Sorry if a thread on this topic already exists; couldn't find one. There's a tedious debate at JapanToday about Belgian soccer fans shouting "Kawashima, Fukushima" at Lierse goalkeeper Eiji Kawashima:
http://www.japantoday.com/category/sports/view/belgian-soccer-match-halted-after-fukushima-taunts
The comments seem to have bifurcated into opposing camps along these lines:
Camp 1: Oh, those Euro soccer fans are savages and proles.
Camp 2: Boy needs to toughen up! Take a few lessons in self-control from that French homo Zidane.
I say: everyone's a winner! "Fukushima" is absolutely fair game to taunt a nipponeser with; "we Japanese" are quick to take credit for our exceptional culture when it suits us, but when it causes disasters that fuck the planet up, well, how racist of you to blame it on Japanese culture. That was the thesis of some Japanese hack academic in the badlands of England a couple of months ago.
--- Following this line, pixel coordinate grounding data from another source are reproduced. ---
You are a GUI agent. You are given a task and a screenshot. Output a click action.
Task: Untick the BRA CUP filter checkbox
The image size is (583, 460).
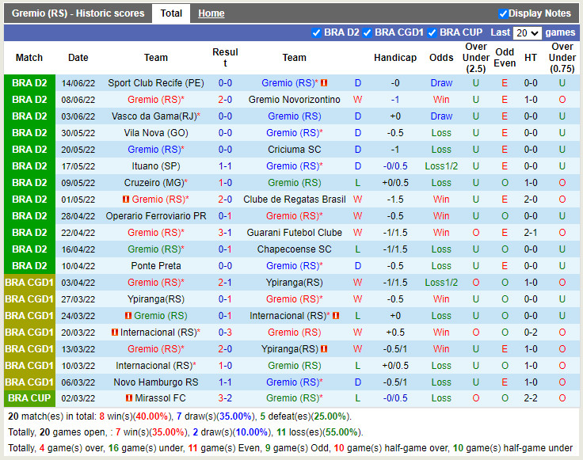[433, 32]
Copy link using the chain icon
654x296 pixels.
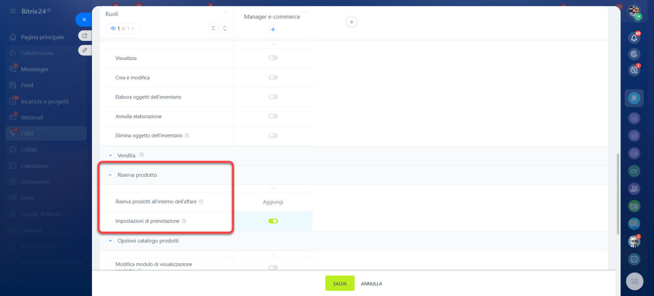click(x=84, y=50)
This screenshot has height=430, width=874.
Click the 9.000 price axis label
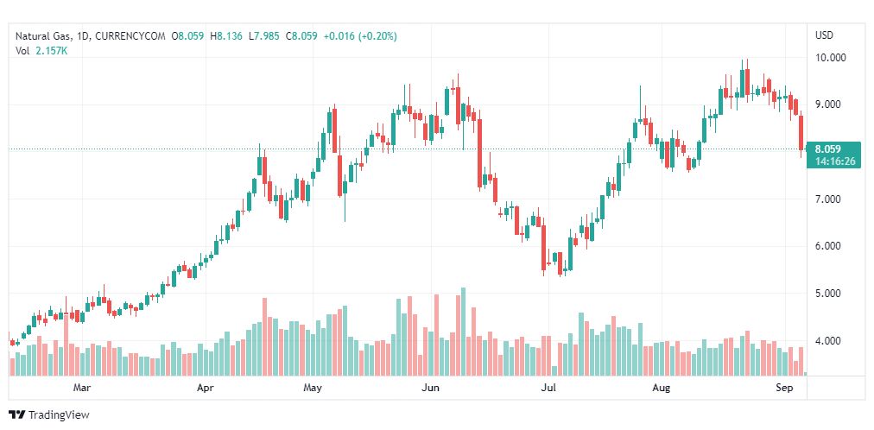tap(830, 104)
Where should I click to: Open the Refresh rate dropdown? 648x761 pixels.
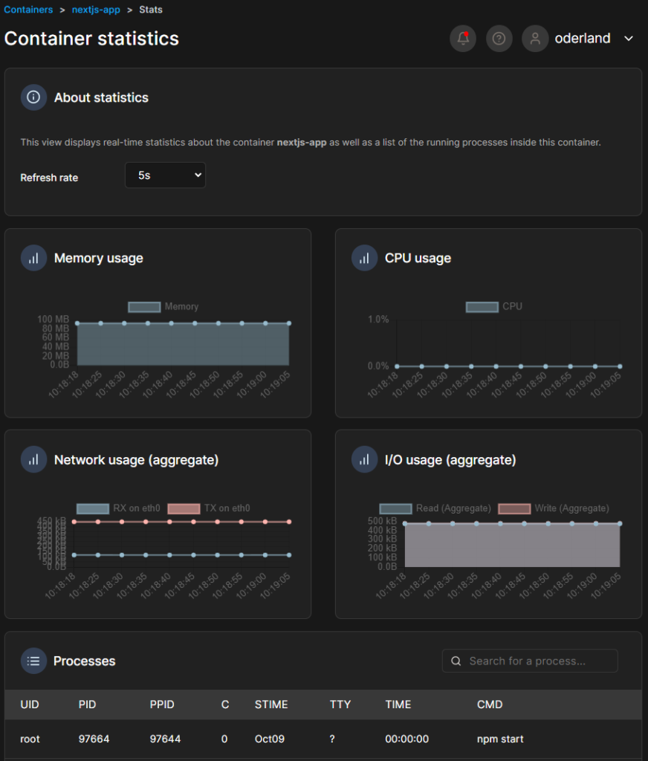[165, 175]
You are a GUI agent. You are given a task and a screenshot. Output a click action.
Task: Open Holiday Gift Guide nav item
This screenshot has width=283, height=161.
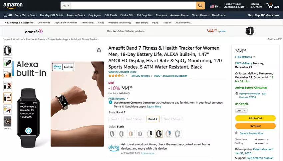tap(51, 15)
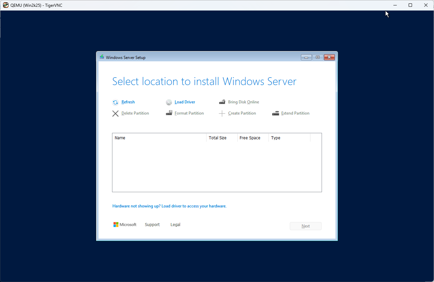The image size is (434, 282).
Task: Select the Refresh text link
Action: pos(128,102)
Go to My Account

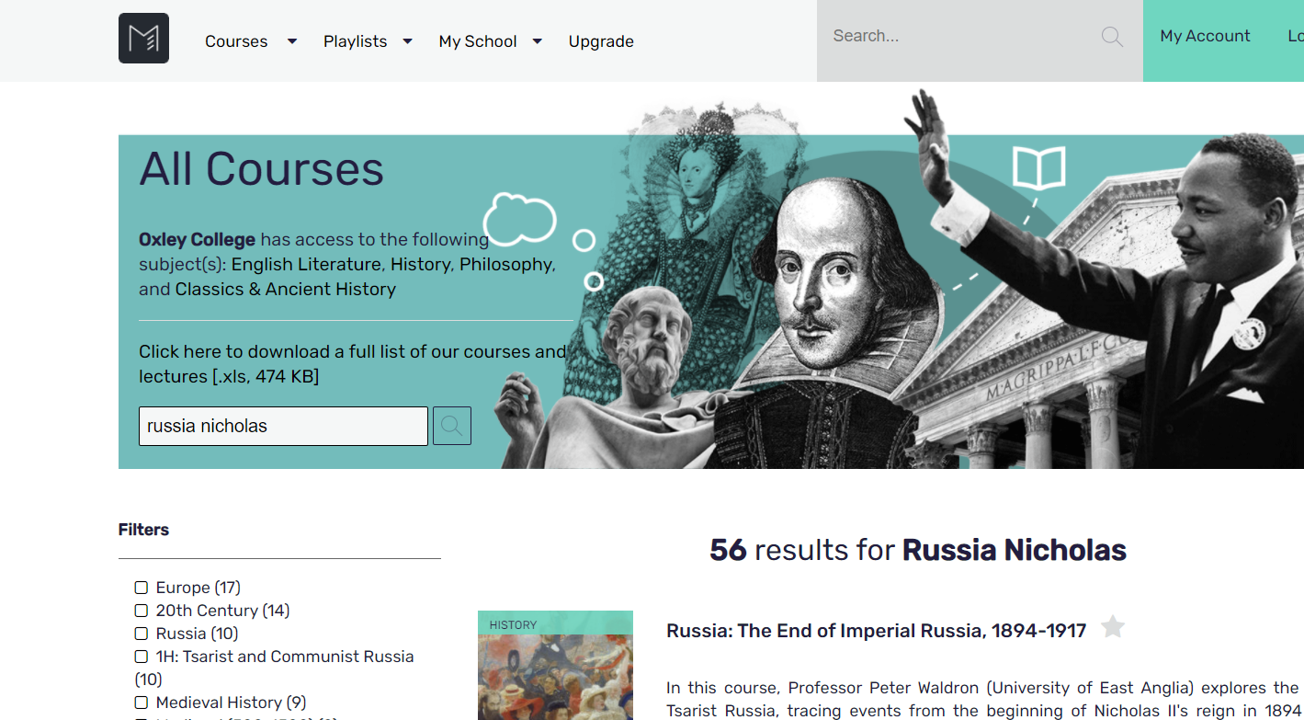coord(1205,37)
He didn't complain when the foreign media was applauding the putative lack of looting by the stoic, restrained Japanese, but when the galactically incompetent reaction of TEPCO and the J-govt to the Daiichi disaster was attributed to Japanese cultural traits, he really got his knickers in a twist.
So: maybe 1000 square kilometers of NE Japan is going to be more-or-less permanently uninhabitable: own it, "we Japanese"!
-catone
-of course, the soccer fans should've taken pains to stress that they meant "Fukushima, the Daiichi Disaster," and not "Fukushima, the earthquake and tsunami." But that kind of nuanced approach doesn't lend itself well to chants.